Претерпевшие до конца. Том 2 | страница 92
Константин Кириллович не стал дочитывать письма до конца и с брезгливой гримасой скомкал его и бросил в корзину. Вздохнуть нельзя стало от этих попрошаек…
Приближалось обеденное время, и, сменив халат на манишку и шлафрок, Дир прошёл в гостиную, попутно придирчиво обозрев своё отражение в зеркале. Светский лев остаётся им во всяком возрасте. И в свои лета Константин Кириллович не утратил породистую осанистость, скульптурную красоту высоко поднятой головы. Расставшись с фамилией Аскольдов, он, тем не менее, ни секунды не скрывал своего дворянства и даже бравировал им, чувствуя себя за счёт него неизмеримо выше набившихся в литературу плебеев.
Константин Кириллович не любил обедать в одиночестве. Вкусная и обильная трапеза непременно должна была разделяться хотя бы несколькими гостями. Сам Дир не мог теперь вполне отдавать должное подаваемым на его стол яствам по причине предписанной врачами строгой диеты, но традиции это обстоятельство не меняло.
Гостей в этот день набралось пятеро: «молодые дарования» Коля Савкин и Федя Колосов, критик Горинштейн, популярный сатирик Любавин и поэт Жиганов.

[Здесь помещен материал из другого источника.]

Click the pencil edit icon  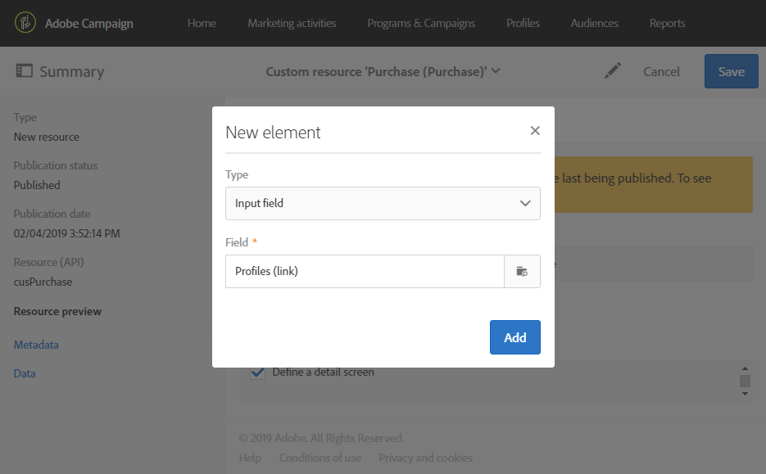(x=613, y=71)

Коля Савкин был вхож в дировский дом давно. Юноша из полуинтеллигентской-полумещанской семейки, он был начисто лишён литературных способностей, зато имел самый полезный талант: преданно смотреть в глаза, заискивающе улыбаться, робко прыскать в кулачок, когда надо, и никогда не обременять себя каверзными вопросами морали и принципов. Одним словом, Коля умел нравиться людям. Особенно, пожившим, достигшим положения, падким на лесть. А особеннее особенного, пожившим дамам… Среди московских критикесс бальзаковского возраста мало сыскалось бы таких, кто не имел бы с Колей в тот или иной момент самой тесной дружбы.
Дир не был глуп и отлично знал цену савкинских восторженно преданных взглядов, лакейского нутра Коли. Но и его самолюбие тешил этот болванчик, готовый молча внимать любой ерунде с восхищённо выпученными глазами. Поэтому, глубоко презирая Колю, он приглашал его на обед и на чай в качестве штатного шута.

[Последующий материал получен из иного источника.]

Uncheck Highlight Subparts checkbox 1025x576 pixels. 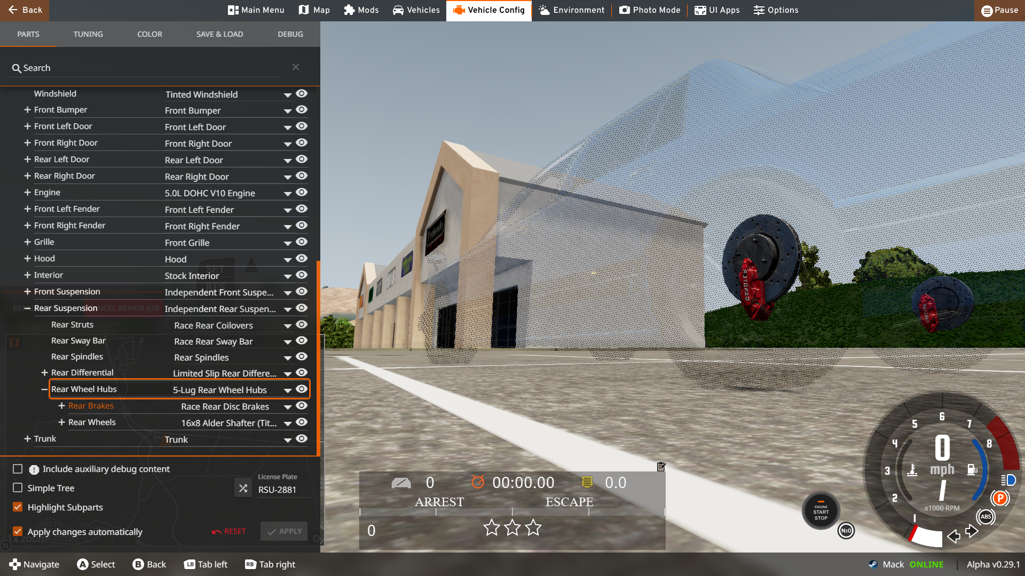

Федя был приятелем Коли. Они вместе учились на литературных курсах. Рабфаковец Федя не имел савкинских талантов. Время от времени он выдавал какие-нибудь чугунные «стихи» для газет, а по большей части шатался без дела.
Марк Аркадьевич Горинштейн входил в число самых маститых критиков Москвы и в последние годы подвизался на исследовании творчества выдающегося советского писателя Дира. Пожалуй, объём написанных им на сей предмет статей, мог в скором времени потягаться с объёмом сочинений самого Дира.